(begin)
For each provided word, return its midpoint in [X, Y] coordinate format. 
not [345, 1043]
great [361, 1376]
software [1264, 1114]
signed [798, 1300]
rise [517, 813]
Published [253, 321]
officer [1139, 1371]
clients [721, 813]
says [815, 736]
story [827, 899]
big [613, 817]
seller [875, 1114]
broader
(end)
**Task goal:** Copy the whole listing above line for line, changing nothing.

**Reply:**
For each provided word, return its midpoint in [X, Y] coordinate format. 
not [345, 1043]
great [361, 1376]
software [1264, 1114]
signed [798, 1300]
rise [517, 813]
Published [253, 321]
officer [1139, 1371]
clients [721, 813]
says [815, 736]
story [827, 899]
big [613, 817]
seller [875, 1114]
broader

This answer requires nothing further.